Armstrong Projects in Beaconsfield, Buckinghamshire, hopes to complete a prototype brain robot by the end of the year, when a London hospital will provide its first patients.

Patrick Finlay, managing director, emphasised that the robot will not replace surgeons but assist them, like an autopilot. The company specialises in medical robots, and yesterday launched the first robot laparoscope - a tube-like instrument that can be fitted with a camera to let surgeons 'see' inside a patient's body.

The Laparobot is linked to the head movements of the surgeon by an electronic headband. As the surgeon's head moves from side to side, so the robot moves the laparoscope to project its view on a television monitor. Moving the head towards the patient produces a close-up.

At the moment, a junior doctor has to position the laparoscope by hand during operations. The robot avoids confusion over vague instructions, and puts the whole process directly under the control of the surgeon.

The Laparobot should cost between pounds 15,000 and pounds 25,000, depending on how it is to be used. Surgeons expect to use it at a private London hospital within the next few weeks. Its first operations should include gall bladder removal, hernia repair and appendicectomies, using 'keyhole' surgery - creating tiny puncture holes in a patient's body, and manipulating instruments from the outside.
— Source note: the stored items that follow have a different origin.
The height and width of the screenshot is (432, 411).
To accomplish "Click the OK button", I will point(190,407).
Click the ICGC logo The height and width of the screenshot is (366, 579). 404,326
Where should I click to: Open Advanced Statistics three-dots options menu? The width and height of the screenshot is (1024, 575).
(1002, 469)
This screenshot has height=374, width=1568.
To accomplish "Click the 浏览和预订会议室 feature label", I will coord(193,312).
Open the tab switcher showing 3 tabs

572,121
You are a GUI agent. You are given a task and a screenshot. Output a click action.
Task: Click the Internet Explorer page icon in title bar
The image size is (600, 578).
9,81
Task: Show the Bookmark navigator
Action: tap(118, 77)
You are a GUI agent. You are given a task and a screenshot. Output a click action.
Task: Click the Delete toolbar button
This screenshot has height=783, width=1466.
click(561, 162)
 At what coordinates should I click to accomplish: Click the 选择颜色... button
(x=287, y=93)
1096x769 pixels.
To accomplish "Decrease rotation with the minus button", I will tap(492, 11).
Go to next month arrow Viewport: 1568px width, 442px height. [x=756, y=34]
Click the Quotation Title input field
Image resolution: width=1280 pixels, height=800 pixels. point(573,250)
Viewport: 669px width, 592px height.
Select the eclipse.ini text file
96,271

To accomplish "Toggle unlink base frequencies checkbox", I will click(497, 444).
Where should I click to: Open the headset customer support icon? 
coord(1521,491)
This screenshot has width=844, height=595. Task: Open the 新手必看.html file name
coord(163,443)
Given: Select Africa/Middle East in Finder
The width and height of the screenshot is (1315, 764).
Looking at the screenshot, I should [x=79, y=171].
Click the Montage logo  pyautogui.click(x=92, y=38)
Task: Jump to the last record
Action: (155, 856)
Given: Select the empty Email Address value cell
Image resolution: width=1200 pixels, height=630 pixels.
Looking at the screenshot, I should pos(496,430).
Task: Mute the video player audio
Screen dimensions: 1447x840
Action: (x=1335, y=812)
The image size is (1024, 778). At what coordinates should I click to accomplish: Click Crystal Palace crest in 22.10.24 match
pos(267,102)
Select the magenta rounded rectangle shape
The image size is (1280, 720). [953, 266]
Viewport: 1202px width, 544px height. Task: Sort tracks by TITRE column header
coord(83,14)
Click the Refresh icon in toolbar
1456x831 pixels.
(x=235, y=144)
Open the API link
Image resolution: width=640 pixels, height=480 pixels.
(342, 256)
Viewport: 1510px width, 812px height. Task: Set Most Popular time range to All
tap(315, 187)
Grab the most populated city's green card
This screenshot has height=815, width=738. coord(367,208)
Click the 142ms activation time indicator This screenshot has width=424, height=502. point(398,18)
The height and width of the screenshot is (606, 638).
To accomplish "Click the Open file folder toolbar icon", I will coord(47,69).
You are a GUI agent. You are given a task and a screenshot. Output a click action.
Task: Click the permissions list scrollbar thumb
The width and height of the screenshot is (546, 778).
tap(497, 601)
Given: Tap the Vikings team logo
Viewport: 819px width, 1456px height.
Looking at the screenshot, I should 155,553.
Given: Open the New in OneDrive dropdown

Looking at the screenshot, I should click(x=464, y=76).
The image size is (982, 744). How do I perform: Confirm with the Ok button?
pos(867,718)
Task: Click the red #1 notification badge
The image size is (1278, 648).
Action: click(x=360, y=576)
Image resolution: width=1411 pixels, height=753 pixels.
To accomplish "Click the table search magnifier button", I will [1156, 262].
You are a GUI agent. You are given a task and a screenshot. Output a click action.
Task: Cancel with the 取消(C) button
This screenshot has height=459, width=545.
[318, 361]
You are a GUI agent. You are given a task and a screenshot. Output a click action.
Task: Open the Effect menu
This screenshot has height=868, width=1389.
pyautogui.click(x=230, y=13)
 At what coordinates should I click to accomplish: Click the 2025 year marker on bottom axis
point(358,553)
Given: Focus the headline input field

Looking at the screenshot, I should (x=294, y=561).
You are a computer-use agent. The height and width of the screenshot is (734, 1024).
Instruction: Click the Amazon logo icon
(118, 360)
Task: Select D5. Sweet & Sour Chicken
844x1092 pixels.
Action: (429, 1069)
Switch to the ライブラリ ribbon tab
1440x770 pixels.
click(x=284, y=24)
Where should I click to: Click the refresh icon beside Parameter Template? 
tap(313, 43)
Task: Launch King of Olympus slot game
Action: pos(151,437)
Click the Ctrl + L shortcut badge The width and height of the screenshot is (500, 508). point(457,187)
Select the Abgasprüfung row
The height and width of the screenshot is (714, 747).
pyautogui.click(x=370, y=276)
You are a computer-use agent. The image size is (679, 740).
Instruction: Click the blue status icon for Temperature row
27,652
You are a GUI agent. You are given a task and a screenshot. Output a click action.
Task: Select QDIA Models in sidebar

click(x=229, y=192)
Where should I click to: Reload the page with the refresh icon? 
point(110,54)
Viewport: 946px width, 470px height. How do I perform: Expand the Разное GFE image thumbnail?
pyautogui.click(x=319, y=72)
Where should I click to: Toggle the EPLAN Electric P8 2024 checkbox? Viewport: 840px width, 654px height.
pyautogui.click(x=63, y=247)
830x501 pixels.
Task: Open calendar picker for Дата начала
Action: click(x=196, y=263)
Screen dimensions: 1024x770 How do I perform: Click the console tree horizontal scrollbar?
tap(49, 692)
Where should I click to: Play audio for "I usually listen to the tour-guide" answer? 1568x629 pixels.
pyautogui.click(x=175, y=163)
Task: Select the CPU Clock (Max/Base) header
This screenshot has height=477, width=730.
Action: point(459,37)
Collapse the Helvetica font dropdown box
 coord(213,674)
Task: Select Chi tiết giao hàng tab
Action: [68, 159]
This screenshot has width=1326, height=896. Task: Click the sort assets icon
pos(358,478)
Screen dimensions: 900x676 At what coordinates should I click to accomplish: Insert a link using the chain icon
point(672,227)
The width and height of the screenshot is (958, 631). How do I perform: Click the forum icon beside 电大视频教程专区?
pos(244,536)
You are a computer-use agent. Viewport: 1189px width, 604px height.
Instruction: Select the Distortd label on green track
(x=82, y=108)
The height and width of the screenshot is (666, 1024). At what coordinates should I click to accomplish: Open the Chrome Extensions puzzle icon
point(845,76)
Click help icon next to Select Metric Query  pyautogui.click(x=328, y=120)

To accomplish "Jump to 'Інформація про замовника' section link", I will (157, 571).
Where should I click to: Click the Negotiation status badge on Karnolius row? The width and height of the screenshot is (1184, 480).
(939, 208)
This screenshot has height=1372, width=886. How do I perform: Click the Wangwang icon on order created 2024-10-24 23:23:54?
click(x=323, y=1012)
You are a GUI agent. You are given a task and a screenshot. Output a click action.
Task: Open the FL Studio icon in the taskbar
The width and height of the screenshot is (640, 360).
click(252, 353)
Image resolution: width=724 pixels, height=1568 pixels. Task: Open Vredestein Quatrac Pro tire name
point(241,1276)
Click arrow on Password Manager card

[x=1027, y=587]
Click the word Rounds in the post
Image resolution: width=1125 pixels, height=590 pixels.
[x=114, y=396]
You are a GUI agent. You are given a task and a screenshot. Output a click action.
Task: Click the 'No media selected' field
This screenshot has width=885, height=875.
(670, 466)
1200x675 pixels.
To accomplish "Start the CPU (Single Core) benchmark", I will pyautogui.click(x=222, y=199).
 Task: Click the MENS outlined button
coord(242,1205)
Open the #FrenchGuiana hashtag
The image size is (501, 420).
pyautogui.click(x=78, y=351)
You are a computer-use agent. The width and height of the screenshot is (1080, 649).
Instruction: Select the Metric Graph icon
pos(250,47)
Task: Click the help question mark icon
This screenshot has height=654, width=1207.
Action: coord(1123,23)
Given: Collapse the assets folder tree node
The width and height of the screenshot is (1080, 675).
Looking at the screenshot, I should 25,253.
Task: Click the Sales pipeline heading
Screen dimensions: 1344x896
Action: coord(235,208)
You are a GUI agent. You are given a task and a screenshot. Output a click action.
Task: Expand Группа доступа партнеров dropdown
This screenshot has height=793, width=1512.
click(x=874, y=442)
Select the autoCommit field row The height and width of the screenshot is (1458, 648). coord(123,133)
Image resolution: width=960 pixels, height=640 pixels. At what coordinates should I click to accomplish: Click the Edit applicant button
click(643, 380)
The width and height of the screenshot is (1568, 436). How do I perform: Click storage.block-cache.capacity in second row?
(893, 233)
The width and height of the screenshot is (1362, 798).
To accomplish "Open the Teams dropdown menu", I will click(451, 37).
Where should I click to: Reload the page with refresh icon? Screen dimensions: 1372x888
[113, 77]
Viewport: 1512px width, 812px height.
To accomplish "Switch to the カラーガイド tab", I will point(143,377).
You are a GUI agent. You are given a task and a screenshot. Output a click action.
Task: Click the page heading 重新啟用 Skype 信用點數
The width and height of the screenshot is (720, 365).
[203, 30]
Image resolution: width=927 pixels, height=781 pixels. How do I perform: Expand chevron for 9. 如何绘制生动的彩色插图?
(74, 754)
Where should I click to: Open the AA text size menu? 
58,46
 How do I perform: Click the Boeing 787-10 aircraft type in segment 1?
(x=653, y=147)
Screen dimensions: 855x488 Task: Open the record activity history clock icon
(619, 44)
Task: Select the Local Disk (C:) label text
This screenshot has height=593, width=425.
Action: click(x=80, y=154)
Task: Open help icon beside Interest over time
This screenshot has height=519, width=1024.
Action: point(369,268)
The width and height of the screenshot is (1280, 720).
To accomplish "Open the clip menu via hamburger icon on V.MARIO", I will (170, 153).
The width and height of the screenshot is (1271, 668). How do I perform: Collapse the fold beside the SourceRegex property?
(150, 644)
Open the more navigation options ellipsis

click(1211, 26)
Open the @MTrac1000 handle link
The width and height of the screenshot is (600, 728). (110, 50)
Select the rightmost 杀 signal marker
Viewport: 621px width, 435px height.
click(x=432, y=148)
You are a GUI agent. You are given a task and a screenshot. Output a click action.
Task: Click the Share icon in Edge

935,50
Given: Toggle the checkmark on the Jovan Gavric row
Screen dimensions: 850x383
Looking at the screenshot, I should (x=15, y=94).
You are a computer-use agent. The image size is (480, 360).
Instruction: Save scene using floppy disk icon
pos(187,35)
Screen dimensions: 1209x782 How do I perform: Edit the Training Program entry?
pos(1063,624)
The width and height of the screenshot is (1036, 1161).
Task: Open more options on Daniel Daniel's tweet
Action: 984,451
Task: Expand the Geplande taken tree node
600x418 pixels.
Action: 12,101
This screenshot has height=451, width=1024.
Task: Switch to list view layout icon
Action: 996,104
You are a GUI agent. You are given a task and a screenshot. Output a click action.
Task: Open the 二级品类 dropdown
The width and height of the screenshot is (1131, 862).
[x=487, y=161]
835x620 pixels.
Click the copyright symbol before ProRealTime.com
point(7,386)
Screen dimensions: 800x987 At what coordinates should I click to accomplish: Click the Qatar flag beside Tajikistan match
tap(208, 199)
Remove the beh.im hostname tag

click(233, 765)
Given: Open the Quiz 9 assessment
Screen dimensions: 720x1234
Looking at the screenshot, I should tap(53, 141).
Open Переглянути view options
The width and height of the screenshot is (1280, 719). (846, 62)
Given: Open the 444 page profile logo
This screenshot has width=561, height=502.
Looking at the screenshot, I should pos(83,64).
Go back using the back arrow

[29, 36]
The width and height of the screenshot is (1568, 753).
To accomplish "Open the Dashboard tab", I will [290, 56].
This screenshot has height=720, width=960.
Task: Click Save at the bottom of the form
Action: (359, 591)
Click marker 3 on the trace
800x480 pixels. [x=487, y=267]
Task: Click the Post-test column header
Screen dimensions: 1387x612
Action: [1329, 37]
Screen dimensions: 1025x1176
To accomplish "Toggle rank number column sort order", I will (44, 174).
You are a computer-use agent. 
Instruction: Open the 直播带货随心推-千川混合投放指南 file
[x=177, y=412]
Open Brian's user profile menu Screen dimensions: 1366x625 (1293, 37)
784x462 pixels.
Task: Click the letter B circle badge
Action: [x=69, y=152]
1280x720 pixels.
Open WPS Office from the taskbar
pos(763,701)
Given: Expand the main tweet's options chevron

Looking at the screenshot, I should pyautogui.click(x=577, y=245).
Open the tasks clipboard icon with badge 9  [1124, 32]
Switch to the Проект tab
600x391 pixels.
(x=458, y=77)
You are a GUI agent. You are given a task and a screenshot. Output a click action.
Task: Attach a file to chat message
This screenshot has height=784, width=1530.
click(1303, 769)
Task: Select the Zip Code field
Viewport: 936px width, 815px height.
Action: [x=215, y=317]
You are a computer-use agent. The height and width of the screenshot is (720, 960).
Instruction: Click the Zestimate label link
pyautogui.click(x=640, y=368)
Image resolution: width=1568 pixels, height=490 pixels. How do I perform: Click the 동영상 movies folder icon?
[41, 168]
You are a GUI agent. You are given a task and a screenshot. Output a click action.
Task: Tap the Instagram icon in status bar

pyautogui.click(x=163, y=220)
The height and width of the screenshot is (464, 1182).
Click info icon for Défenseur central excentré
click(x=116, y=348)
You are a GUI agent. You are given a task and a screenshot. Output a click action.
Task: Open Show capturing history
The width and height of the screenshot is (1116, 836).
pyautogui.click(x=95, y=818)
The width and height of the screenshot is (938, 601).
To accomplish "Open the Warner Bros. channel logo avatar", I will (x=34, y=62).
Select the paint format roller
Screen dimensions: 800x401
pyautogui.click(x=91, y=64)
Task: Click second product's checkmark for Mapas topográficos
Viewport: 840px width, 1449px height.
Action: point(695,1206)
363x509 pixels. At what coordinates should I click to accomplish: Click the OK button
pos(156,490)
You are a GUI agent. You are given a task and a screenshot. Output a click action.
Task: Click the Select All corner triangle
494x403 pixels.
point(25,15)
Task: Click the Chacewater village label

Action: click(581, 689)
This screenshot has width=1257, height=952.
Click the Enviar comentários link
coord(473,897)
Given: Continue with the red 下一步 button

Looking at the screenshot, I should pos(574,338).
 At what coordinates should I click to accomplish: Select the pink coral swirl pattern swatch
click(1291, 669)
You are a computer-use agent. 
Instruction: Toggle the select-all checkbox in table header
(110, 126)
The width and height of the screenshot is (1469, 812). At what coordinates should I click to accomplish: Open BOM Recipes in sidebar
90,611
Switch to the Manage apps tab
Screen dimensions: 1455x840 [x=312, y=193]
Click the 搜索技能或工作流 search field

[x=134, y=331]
Less invasive than traditional surgery, this can cut down convalescence dramatically.

Armstrong Projects intends its brain robot to perform biopsies on brain tumours, and even remove abnormal tissue. The robot should be accurate to within one millimetre, and allow surgery on parts of the brain that surgeons would not dare approach using existing techniques. One example is a tumour close to the optic nerve, when one tiny slip could blind the patient.

The surgeon will feed the robot with a version of an image created by an ordinary brain scan. The robot will have its own 'intelligent' software, and will propose the best route into the tumour, causing the least damage to surrounding, healthy tissue. The surgeon will align the drill for the robot to make the hole, and remove the brain tissue.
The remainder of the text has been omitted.